--- start of INPUT MATERIAL ---

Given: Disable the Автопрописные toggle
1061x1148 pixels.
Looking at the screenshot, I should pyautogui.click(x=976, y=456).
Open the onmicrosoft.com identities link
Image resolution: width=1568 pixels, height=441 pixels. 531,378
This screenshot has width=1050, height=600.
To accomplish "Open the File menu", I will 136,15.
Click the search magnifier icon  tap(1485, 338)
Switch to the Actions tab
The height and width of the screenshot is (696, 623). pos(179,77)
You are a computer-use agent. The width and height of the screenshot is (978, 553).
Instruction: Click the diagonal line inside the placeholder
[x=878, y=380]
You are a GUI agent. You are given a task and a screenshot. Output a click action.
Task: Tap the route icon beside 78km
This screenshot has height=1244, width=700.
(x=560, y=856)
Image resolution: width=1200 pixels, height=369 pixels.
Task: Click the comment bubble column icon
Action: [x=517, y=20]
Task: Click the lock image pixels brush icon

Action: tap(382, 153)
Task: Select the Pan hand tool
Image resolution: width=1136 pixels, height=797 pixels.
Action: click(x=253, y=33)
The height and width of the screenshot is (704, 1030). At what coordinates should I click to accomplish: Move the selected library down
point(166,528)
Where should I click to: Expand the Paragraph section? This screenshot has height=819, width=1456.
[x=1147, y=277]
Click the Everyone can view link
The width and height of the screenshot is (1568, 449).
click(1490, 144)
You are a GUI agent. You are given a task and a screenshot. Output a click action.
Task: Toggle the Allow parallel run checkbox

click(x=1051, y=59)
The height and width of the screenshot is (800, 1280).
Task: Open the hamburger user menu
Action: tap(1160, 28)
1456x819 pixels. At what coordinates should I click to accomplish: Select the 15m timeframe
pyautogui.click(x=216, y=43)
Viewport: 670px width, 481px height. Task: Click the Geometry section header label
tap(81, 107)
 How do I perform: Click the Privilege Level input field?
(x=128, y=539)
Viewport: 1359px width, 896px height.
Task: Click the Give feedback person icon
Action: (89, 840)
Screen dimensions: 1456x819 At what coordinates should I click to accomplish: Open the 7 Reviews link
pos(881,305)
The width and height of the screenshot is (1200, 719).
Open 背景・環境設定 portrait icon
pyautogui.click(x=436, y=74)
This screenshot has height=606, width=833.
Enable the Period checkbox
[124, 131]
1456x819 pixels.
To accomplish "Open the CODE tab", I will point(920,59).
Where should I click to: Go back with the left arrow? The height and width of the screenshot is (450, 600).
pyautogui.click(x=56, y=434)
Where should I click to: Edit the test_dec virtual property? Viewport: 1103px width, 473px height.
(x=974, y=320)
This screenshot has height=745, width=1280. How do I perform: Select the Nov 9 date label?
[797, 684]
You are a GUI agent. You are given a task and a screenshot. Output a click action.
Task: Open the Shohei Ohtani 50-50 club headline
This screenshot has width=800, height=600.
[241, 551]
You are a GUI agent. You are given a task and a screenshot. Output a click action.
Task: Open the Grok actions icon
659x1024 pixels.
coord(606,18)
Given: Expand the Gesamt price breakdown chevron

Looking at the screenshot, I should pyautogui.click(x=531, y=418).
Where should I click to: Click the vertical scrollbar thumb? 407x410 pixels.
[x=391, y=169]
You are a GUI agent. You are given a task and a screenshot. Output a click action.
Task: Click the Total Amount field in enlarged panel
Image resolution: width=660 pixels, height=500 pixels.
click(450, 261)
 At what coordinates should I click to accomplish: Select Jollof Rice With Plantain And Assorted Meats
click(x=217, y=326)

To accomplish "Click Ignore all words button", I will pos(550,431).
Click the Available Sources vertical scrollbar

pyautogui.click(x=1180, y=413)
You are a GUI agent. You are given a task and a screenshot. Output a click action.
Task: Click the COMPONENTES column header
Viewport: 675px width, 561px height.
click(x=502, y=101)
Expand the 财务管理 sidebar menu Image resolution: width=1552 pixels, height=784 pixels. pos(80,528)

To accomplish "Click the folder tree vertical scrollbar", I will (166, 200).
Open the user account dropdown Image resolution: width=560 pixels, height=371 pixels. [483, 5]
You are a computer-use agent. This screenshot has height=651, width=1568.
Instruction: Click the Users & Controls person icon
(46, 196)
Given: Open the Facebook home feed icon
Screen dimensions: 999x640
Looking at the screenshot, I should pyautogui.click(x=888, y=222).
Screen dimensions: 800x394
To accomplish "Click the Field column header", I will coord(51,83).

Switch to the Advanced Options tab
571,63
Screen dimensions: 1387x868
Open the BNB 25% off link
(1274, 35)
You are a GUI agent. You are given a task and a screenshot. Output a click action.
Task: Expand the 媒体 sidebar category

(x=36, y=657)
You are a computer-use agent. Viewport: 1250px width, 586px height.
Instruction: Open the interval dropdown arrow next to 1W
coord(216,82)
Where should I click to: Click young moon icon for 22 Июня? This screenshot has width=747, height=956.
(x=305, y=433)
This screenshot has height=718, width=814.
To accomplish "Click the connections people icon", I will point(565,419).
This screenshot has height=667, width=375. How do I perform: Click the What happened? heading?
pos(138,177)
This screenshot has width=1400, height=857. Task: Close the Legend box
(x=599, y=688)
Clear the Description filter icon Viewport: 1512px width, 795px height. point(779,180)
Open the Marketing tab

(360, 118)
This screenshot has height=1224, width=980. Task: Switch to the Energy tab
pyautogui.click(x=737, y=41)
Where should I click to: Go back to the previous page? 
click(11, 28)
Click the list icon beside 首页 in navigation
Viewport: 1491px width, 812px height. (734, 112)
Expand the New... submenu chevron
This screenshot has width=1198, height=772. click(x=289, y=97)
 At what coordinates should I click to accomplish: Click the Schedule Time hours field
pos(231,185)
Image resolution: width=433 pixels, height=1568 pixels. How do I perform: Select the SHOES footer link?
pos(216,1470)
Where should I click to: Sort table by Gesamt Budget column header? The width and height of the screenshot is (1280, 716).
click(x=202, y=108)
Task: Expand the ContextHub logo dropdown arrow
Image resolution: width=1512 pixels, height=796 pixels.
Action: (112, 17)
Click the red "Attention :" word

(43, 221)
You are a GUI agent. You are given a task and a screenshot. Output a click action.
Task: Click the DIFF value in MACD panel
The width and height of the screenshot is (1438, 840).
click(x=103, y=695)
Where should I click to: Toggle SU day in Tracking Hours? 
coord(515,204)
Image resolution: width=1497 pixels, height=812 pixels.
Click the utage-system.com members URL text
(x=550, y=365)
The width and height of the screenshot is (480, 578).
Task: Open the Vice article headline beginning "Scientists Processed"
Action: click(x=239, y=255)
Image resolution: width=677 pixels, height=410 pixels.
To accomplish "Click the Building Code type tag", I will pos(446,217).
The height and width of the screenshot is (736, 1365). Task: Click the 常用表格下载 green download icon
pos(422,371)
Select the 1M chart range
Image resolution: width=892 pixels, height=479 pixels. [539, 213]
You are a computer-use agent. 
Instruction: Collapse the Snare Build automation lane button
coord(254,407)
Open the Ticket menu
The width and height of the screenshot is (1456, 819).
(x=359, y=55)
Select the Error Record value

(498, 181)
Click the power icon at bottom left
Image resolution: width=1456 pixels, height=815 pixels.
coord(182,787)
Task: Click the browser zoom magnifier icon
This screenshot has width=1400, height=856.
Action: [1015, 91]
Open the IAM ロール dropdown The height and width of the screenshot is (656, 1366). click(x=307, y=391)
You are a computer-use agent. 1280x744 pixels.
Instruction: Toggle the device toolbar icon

--- end of INPUT MATERIAL ---

● SHORT PROBLEM: Please copy every one of the records above line for line, without changing anything.

● SOLUTION BELOW:
Given: Disable the Автопрописные toggle
1061x1148 pixels.
Looking at the screenshot, I should pyautogui.click(x=976, y=456).
Open the onmicrosoft.com identities link
Image resolution: width=1568 pixels, height=441 pixels. 531,378
This screenshot has width=1050, height=600.
To accomplish "Open the File menu", I will 136,15.
Click the search magnifier icon  tap(1485, 338)
Switch to the Actions tab
The height and width of the screenshot is (696, 623). pos(179,77)
You are a computer-use agent. The width and height of the screenshot is (978, 553).
Instruction: Click the diagonal line inside the placeholder
[x=878, y=380]
You are a GUI agent. You are given a task and a screenshot. Output a click action.
Task: Tap the route icon beside 78km
This screenshot has height=1244, width=700.
(x=560, y=856)
Image resolution: width=1200 pixels, height=369 pixels.
Task: Click the comment bubble column icon
Action: [x=517, y=20]
Task: Click the lock image pixels brush icon

Action: tap(382, 153)
Task: Select the Pan hand tool
Image resolution: width=1136 pixels, height=797 pixels.
Action: click(x=253, y=33)
The height and width of the screenshot is (704, 1030). At what coordinates should I click to accomplish: Move the selected library down
point(166,528)
Where should I click to: Expand the Paragraph section? This screenshot has height=819, width=1456.
[x=1147, y=277]
Click the Everyone can view link
The width and height of the screenshot is (1568, 449).
click(1490, 144)
You are a GUI agent. You are given a task and a screenshot. Output a click action.
Task: Toggle the Allow parallel run checkbox

click(x=1051, y=59)
The height and width of the screenshot is (800, 1280).
Task: Open the hamburger user menu
Action: tap(1160, 28)
1456x819 pixels. At what coordinates should I click to accomplish: Select the 15m timeframe
pyautogui.click(x=216, y=43)
Viewport: 670px width, 481px height. Task: Click the Geometry section header label
tap(81, 107)
 How do I perform: Click the Privilege Level input field?
(x=128, y=539)
Viewport: 1359px width, 896px height.
Task: Click the Give feedback person icon
Action: (89, 840)
Screen dimensions: 1456x819 At what coordinates should I click to accomplish: Open the 7 Reviews link
pos(881,305)
The width and height of the screenshot is (1200, 719).
Open 背景・環境設定 portrait icon
pyautogui.click(x=436, y=74)
This screenshot has height=606, width=833.
Enable the Period checkbox
[124, 131]
1456x819 pixels.
To accomplish "Open the CODE tab", I will point(920,59).
Where should I click to: Go back with the left arrow? The height and width of the screenshot is (450, 600).
pyautogui.click(x=56, y=434)
Where should I click to: Edit the test_dec virtual property? Viewport: 1103px width, 473px height.
(x=974, y=320)
This screenshot has height=745, width=1280. How do I perform: Select the Nov 9 date label?
[797, 684]
You are a GUI agent. You are given a task and a screenshot. Output a click action.
Task: Open the Shohei Ohtani 50-50 club headline
This screenshot has width=800, height=600.
[241, 551]
You are a GUI agent. You are given a task and a screenshot. Output a click action.
Task: Open the Grok actions icon
659x1024 pixels.
coord(606,18)
Given: Expand the Gesamt price breakdown chevron

Looking at the screenshot, I should pyautogui.click(x=531, y=418).
Where should I click to: Click the vertical scrollbar thumb? 407x410 pixels.
[x=391, y=169]
You are a GUI agent. You are given a task and a screenshot. Output a click action.
Task: Click the Total Amount field in enlarged panel
Image resolution: width=660 pixels, height=500 pixels.
click(450, 261)
 At what coordinates should I click to accomplish: Select Jollof Rice With Plantain And Assorted Meats
click(x=217, y=326)

To accomplish "Click Ignore all words button", I will pos(550,431).
Click the Available Sources vertical scrollbar

pyautogui.click(x=1180, y=413)
You are a GUI agent. You are given a task and a screenshot. Output a click action.
Task: Click the COMPONENTES column header
Viewport: 675px width, 561px height.
click(x=502, y=101)
Expand the 财务管理 sidebar menu Image resolution: width=1552 pixels, height=784 pixels. pos(80,528)

To accomplish "Click the folder tree vertical scrollbar", I will (166, 200).
Open the user account dropdown Image resolution: width=560 pixels, height=371 pixels. [483, 5]
You are a computer-use agent. This screenshot has height=651, width=1568.
Instruction: Click the Users & Controls person icon
(46, 196)
Given: Open the Facebook home feed icon
Screen dimensions: 999x640
Looking at the screenshot, I should pyautogui.click(x=888, y=222).
Screen dimensions: 800x394
To accomplish "Click the Field column header", I will coord(51,83).

Switch to the Advanced Options tab
571,63
Screen dimensions: 1387x868
Open the BNB 25% off link
(1274, 35)
You are a GUI agent. You are given a task and a screenshot. Output a click action.
Task: Expand the 媒体 sidebar category

(x=36, y=657)
You are a computer-use agent. Viewport: 1250px width, 586px height.
Instruction: Open the interval dropdown arrow next to 1W
coord(216,82)
Where should I click to: Click young moon icon for 22 Июня? This screenshot has width=747, height=956.
(x=305, y=433)
This screenshot has height=718, width=814.
To accomplish "Click the connections people icon", I will point(565,419).
This screenshot has height=667, width=375. How do I perform: Click the What happened? heading?
pos(138,177)
This screenshot has width=1400, height=857. Task: Close the Legend box
(x=599, y=688)
Clear the Description filter icon Viewport: 1512px width, 795px height. point(779,180)
Open the Marketing tab

(360, 118)
This screenshot has height=1224, width=980. Task: Switch to the Energy tab
pyautogui.click(x=737, y=41)
Where should I click to: Go back to the previous page? 
click(11, 28)
Click the list icon beside 首页 in navigation
Viewport: 1491px width, 812px height. (734, 112)
Expand the New... submenu chevron
This screenshot has width=1198, height=772. click(x=289, y=97)
 At what coordinates should I click to accomplish: Click the Schedule Time hours field
pos(231,185)
Image resolution: width=433 pixels, height=1568 pixels. How do I perform: Select the SHOES footer link?
pos(216,1470)
Where should I click to: Sort table by Gesamt Budget column header? The width and height of the screenshot is (1280, 716).
click(x=202, y=108)
Task: Expand the ContextHub logo dropdown arrow
Image resolution: width=1512 pixels, height=796 pixels.
Action: (112, 17)
Click the red "Attention :" word

(43, 221)
You are a GUI agent. You are given a task and a screenshot. Output a click action.
Task: Click the DIFF value in MACD panel
The width and height of the screenshot is (1438, 840).
click(x=103, y=695)
Where should I click to: Toggle SU day in Tracking Hours? 
coord(515,204)
Image resolution: width=1497 pixels, height=812 pixels.
Click the utage-system.com members URL text
(x=550, y=365)
The width and height of the screenshot is (480, 578).
Task: Open the Vice article headline beginning "Scientists Processed"
Action: click(x=239, y=255)
Image resolution: width=677 pixels, height=410 pixels.
To accomplish "Click the Building Code type tag", I will pos(446,217).
The height and width of the screenshot is (736, 1365). Task: Click the 常用表格下载 green download icon
pos(422,371)
Select the 1M chart range
Image resolution: width=892 pixels, height=479 pixels. [539, 213]
You are a computer-use agent. 
Instruction: Collapse the Snare Build automation lane button
coord(254,407)
Open the Ticket menu
The width and height of the screenshot is (1456, 819).
(x=359, y=55)
Select the Error Record value

(498, 181)
Click the power icon at bottom left
Image resolution: width=1456 pixels, height=815 pixels.
coord(182,787)
Task: Click the browser zoom magnifier icon
This screenshot has width=1400, height=856.
Action: [1015, 91]
Open the IAM ロール dropdown The height and width of the screenshot is (656, 1366). click(x=307, y=391)
You are a computer-use agent. 1280x744 pixels.
Instruction: Toggle the device toolbar icon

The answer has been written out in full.